It’s pretty simple to build this from scratch too. No macros. No VBA. It is, amazingly possible. Here’s how:  

Power Query in action

 

Step 1. Set-up your first query: Get your primary data table in the right format

Step 1.1. Select “Get & Transform Data” > From Table/Range

Using the same set of raw data you’ve input in sheet “raw data”, select any cell within the range of raw data, go to the "Data" tab. Under the "Get & Transform Data" section, select the "From Table/Range" button.

Step 1.2. Tick “My table has headers”

When you select this the first time, you will be prompted to convert your data into Table form. Make sure that you tick the little box that says “My table has headers” so that your original headers do not get overwritten. Check also that the selected range is correct.
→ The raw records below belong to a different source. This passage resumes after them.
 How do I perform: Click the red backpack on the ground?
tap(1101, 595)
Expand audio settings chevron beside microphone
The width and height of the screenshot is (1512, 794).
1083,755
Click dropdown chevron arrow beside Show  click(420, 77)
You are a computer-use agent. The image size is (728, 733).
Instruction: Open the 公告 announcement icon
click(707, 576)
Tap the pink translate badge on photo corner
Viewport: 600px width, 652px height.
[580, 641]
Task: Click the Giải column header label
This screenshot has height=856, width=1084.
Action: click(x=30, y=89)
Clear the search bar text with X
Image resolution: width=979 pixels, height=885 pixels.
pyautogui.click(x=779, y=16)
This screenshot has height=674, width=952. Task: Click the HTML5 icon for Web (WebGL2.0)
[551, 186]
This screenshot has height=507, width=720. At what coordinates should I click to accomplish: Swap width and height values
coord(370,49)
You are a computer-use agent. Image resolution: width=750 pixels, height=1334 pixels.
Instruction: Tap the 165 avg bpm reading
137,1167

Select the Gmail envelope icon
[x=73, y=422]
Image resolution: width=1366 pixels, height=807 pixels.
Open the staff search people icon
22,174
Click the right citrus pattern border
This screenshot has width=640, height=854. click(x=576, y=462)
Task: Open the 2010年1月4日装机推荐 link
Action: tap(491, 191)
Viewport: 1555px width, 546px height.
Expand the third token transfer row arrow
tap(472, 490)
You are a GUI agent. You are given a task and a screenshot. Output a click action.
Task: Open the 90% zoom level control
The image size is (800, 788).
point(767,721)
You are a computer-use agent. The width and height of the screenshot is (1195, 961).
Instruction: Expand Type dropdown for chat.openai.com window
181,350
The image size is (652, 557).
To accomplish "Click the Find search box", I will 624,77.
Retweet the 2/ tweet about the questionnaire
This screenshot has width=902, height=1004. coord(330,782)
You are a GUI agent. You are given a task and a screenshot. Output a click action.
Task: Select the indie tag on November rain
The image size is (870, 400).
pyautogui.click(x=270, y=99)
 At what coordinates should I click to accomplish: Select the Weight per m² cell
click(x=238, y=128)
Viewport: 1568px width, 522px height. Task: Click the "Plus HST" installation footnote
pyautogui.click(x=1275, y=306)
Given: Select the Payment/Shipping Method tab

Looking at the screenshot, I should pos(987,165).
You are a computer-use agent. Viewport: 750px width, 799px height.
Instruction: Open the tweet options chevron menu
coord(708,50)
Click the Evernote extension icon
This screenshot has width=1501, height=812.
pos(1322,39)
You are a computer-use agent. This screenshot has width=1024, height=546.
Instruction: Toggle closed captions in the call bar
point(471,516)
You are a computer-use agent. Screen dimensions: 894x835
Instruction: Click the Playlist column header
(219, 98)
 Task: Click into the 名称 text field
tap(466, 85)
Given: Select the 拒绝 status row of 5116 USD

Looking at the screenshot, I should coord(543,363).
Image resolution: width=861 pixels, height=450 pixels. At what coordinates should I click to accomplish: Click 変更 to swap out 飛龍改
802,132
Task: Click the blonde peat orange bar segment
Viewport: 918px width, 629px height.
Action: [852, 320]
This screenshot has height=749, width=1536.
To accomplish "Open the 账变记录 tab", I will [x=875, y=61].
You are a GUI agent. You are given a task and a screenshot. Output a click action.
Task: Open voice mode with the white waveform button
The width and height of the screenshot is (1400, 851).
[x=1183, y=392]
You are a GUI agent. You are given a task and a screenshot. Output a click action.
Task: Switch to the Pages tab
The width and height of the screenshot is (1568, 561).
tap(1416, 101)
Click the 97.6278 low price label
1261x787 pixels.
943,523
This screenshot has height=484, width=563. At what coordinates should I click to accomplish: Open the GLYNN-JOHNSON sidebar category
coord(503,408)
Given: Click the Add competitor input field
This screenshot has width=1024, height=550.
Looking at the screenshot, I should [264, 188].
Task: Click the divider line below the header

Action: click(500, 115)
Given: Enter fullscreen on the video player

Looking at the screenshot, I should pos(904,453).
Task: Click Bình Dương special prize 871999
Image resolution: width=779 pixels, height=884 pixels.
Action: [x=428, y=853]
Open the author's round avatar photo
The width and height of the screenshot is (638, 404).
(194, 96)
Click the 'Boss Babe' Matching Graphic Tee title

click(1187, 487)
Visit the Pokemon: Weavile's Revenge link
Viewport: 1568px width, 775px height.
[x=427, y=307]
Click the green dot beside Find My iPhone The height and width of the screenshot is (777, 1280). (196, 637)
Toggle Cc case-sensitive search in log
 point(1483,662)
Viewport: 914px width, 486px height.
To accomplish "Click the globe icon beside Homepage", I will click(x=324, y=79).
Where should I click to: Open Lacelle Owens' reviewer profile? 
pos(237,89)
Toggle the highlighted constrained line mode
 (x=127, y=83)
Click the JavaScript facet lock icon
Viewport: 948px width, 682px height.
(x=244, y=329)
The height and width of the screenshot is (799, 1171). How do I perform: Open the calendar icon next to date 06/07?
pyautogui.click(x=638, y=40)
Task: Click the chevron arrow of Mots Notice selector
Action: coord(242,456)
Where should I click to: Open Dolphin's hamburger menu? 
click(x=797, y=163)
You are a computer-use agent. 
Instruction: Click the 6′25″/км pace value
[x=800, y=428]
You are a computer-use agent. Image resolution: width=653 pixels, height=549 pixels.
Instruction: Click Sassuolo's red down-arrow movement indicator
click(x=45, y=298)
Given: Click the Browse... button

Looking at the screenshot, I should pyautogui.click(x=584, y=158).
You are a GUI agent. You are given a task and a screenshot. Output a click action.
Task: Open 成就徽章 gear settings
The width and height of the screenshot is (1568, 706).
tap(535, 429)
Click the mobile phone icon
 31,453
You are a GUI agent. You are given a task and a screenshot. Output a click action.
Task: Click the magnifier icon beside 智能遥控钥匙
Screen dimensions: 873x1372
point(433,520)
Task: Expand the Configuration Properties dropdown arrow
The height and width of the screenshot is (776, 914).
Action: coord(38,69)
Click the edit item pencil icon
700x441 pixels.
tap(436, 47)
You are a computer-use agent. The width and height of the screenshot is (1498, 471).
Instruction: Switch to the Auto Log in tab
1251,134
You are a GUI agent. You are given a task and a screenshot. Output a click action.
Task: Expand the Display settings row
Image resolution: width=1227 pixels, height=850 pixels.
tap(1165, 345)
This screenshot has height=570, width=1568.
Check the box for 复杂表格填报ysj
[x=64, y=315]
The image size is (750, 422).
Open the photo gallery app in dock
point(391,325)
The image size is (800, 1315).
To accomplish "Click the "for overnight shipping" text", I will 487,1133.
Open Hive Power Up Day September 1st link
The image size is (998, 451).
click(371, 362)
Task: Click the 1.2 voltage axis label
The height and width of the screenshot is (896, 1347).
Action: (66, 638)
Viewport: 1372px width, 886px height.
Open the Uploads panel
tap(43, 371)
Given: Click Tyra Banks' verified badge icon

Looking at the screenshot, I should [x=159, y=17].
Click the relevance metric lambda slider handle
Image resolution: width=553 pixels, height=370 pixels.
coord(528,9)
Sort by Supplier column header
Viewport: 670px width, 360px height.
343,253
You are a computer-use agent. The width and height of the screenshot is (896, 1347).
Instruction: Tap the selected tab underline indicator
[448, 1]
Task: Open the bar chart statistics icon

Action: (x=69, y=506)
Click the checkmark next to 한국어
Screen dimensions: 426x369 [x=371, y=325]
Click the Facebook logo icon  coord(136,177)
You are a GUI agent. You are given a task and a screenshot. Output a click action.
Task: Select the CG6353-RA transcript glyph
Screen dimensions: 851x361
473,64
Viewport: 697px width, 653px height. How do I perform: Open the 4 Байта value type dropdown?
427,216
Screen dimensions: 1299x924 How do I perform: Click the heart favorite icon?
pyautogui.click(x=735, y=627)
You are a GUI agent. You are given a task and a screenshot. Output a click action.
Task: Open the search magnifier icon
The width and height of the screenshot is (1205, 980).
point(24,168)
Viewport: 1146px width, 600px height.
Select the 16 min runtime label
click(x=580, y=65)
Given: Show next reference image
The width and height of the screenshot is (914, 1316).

 Power Query create table from table

Step 1.3. Activate Power Query editor window

Once you click on the “OK” button, Power Query Editor window will pop up immediately.

If you do not see the formula bar, click on the “View” tab. Under the “Layout” section, tick the box for "Formula Bar".

 Power Query editor Formula Bar

Step 1.4 Remove unnecessary column

Right-click on the YYYYMM header, and select “Remove Columns”. With Power Query and Power Pivot, we no longer need this helper column to aggregate by month.

 Power Query remove unnecessary column

Step 1.5. Set data types

Make sure you set your data to the correct types by clicking on the small icons next to the header words. In this case, we want the dates to be in date format, category to be Text, and value to be Whole Numbers.

Step 1.6. Name query

Before closing and loading this query, make sure to also name (choose a relevant name) the query (aka the table created). Here, we’ve named it “Data”. The importance of this will be become apparent as we proceed further into the template set-up.

 Power Query set Date data type and name query for easy reference

Step 1.7. Select “Home” > Close and Load To…

Finally, select the “Close & Load” button on the top left-hand corner on the “Home” tab. Click on the words portion of the button and a dropdown list will appear. You want to choose the “Close & Load To…” option. A separate window will pop up when you choose this option.

Step 1.8. Choose “Only Create Connection” and check “Add this data to the Data Model”

Make sure you select the correct options. First, choose to “Only Create Connection” as the option on how to view the data in Excel. Secondly, check the box at the bottom that says “Add this data to the Data Model”. We will explain in awhile what this “Data Model” is about.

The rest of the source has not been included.